As with most things in Eclipse, there is not a single way how to do things. So I’m showing in this post several ways how to link to files and folders.
Creating a New Link
Select the folder/project where to create a link to a file. Use the context menu with New > File (or the menu File > New > Other > General > File):
That opens a dialog to create a new file. I can select which project/folder I want to use for this:
Next, click on ‘Advanced’, enable ‘Link to file in the file system’ and Browse to the file you want to link to:
This will set the link to the file:
As an absolute path (C:\….) is probably not really what you want, there are Eclipse Path Variables you can use:
💡 Note that these are Eclipse PATH variables (not Eclipse BUILD variables), see “Eclipse Build Variables“.
To use the Path Variable for the link, use the ‘Extend…’ Button and then select the file, then press OK:
This now uses a PATH variable for that link. Note that it shows as well to which file it resolves:
Press Finish, and the link will be created. Note the small ‘arrow’ in the icon (see “Icon and Label Decorators in Eclipse“) to show a linked file:
Modifying a Link
If you right-click on that linked file and select ‘Properties’ of it, you can see that it is really a Linked File, with the link information, and you can change/Edit that link any time:
As for link to files, its possible to create ‘link to folders’. It works the same way: select the folder, then use File > New > Folder:
- Use default location: this creates a normal folder.
- Virtual Folder: this does not create a physical folder, but a virtual ‘container’ where I can place links or other virtual folders. This is useful to organize links and virtual folders, without the need for a physical folder.

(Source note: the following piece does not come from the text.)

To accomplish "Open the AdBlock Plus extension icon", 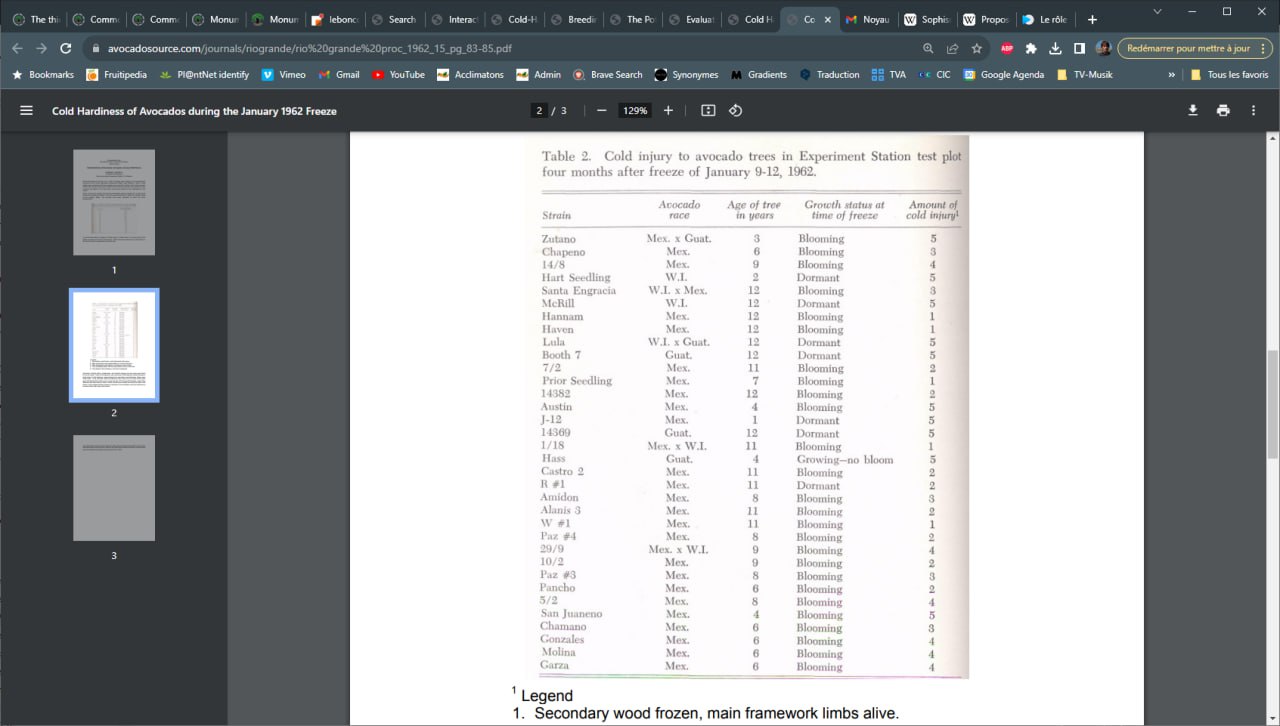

- Linked Folder: like linked files, this links to a folder.
💡 The cool thing about linked (source) folders is: when I add new files to that folder where it links to, the projects with that linked folder to it will ‘see’ the extra files too, and that way new files are automatically added to the project. I do this many times, and it is like a ‘library’ folder for me: I can add a new source file to that ‘library’ folder, and every project linking to that folder will automatically have it added. 🙂
Linked files and linked folders can be deleted from the project too. In that case, the destination of the link is *not* deleted, only the link:
Using Drag & Drop
As mentioned at the beginning: there are multiple ways to do the same thing in Eclipse. Instead using the top menu, or using the context menu, I can use drag & drop. To create links, I need to hold the CTRL key:
💡 Notice that during the drag&drop with CTRL key pressed the icon gets a ‘+’ to show copy/linking mode.
When I drop the file: I get the usual choices how I want to create the link:
Drag&Drop of files and folders do not work inside Eclipse. What works as well under Windows is to drag&drop a file or folder from the Windows Explorer :-).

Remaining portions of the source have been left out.